Enquanto a pré-lista do Brasil para a Copa do Mundo de 2026 segue em sigilo, a Argentina agiu de forma oposta e divulgou oficialmente os 55 nomes enviados pelo técnico Lionel Scaloni à Fifa. O documento revelou um dado que causa constrangimento ao futebol brasileiro.
Dos cerca de 50 argentinos que atuam atualmente nas Séries A e B do Campeonato Brasileiro — sendo 38 na elite e 12 na segunda divisão — apenas dois foram lembrados pelo treinador campeão do mundo. Ambos são do Palmeiras: o lateral Agustín Giay e o atacante Flaco López.

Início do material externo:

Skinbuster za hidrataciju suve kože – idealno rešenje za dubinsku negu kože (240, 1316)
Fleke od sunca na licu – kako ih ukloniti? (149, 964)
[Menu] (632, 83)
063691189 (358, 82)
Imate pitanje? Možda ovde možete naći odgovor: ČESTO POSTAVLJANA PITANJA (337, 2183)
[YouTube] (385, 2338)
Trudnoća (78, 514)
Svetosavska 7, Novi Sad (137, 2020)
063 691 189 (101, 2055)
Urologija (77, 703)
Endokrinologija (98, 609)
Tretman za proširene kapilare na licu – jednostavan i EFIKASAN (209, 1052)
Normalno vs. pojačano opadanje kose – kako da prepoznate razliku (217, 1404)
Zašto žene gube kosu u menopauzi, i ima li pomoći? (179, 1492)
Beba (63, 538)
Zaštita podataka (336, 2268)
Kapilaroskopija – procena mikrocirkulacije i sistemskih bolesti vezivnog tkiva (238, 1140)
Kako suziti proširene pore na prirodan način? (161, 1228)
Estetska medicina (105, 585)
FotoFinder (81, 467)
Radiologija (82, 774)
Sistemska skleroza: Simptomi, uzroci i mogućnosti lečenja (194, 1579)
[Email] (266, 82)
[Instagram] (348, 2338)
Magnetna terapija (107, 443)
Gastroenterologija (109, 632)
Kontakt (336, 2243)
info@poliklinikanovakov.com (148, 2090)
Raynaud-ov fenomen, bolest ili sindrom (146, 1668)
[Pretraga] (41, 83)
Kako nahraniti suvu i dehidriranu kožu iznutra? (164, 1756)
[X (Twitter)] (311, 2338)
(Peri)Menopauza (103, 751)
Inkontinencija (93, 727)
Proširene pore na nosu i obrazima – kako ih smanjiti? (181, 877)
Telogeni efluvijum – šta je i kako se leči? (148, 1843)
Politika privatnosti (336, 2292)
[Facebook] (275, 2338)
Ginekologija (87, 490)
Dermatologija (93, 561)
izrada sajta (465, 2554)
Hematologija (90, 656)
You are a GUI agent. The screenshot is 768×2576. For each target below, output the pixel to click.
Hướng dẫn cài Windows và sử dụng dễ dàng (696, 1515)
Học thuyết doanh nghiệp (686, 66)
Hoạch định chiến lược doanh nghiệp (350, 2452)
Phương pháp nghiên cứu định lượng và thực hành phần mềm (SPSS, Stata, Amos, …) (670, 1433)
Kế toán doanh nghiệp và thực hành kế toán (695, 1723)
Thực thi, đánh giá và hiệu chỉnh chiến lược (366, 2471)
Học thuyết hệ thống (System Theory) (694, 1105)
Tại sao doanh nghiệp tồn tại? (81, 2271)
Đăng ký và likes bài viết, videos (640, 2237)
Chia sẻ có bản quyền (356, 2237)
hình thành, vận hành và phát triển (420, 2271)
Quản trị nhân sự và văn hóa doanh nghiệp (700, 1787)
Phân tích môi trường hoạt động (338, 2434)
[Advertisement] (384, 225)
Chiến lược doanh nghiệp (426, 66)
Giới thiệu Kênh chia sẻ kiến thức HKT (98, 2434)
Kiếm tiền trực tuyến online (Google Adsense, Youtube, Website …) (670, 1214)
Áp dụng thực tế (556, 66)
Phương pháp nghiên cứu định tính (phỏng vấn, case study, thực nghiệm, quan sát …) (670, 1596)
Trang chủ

Nenhum jogador argentino de clubes como Flamengo, Corinthians, São Paulo, Atlético-MG, Botafogo, Cruzeiro ou Vasco foi convocado.
A lista de Scaloni indica que a elite técnica da Argentina segue concentrada na Europa e nos grandes clubes de Buenos Aires, e não no Brasil. Entre os clubes com mais convocados estão: Atlético de Madrid (Espanha), com 7 jogadores; River Plate (Argentina), com 5; Olympique de Marseille (França), com 4; e Boca Juniors (Argentina), com 3. O Palmeiras aparece com dois, ao lado de Benfica (Portugal), Chelsea (Inglaterra) e Inter Miami (Estados Unidos).
Por país, a distribuição também chama a atenção: a Espanha lidera com 11 convocados, seguida pela Inglaterra, com 9; Argentina, com 8; e França, com 6. O futebol brasileiro, apesar do poder financeiro crescente, aparece como coadjuvante no fornecimento de atletas para a atual campeã mundial.
A conclusão é que o Brasileirão pode ter muitos argentinos, mas poucos têm nível de seleção. Como disse o comentarista Neto, da Band, talvez haja um excesso de “pé de rato argentino” atuando por aqui. A pré-lista de Scaloni sugere isso.